## Written task
Reproduce the following material verbatim, omitting the pictures.

## Given entries
------------------------------------------------------------

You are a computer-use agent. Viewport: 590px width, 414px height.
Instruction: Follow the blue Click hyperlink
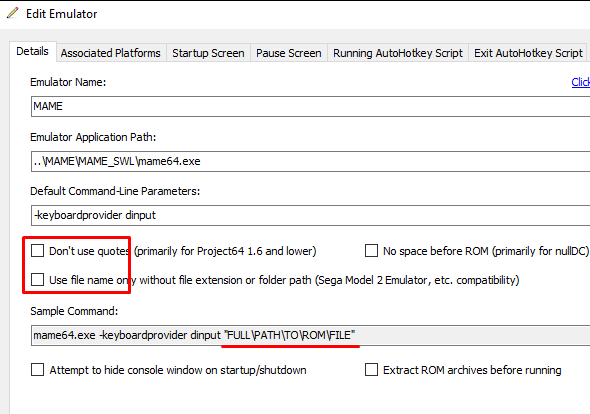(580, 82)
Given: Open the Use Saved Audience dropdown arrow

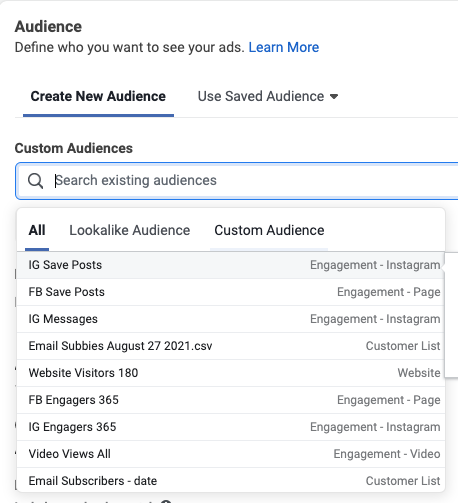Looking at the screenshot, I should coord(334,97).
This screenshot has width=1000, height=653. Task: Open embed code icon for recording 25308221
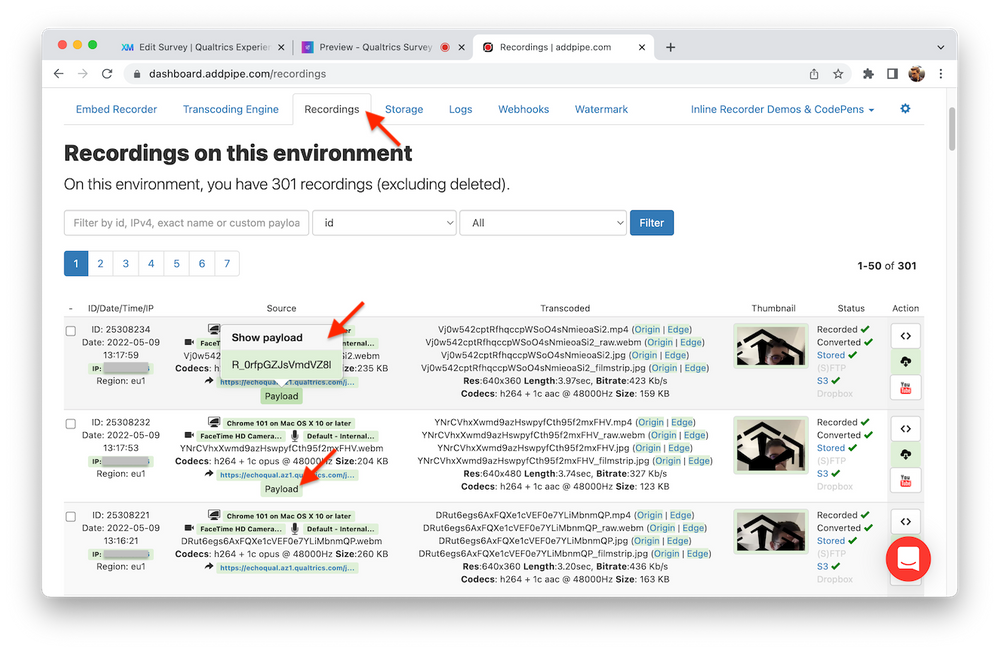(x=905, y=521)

------------------------------------------------------------

## Reply
You are a computer-use agent. Viewport: 590px width, 414px height.
Instruction: Follow the blue Click hyperlink
(580, 82)
Given: Open the Use Saved Audience dropdown arrow

Looking at the screenshot, I should coord(334,97).
This screenshot has width=1000, height=653. Task: Open embed code icon for recording 25308221
(x=905, y=521)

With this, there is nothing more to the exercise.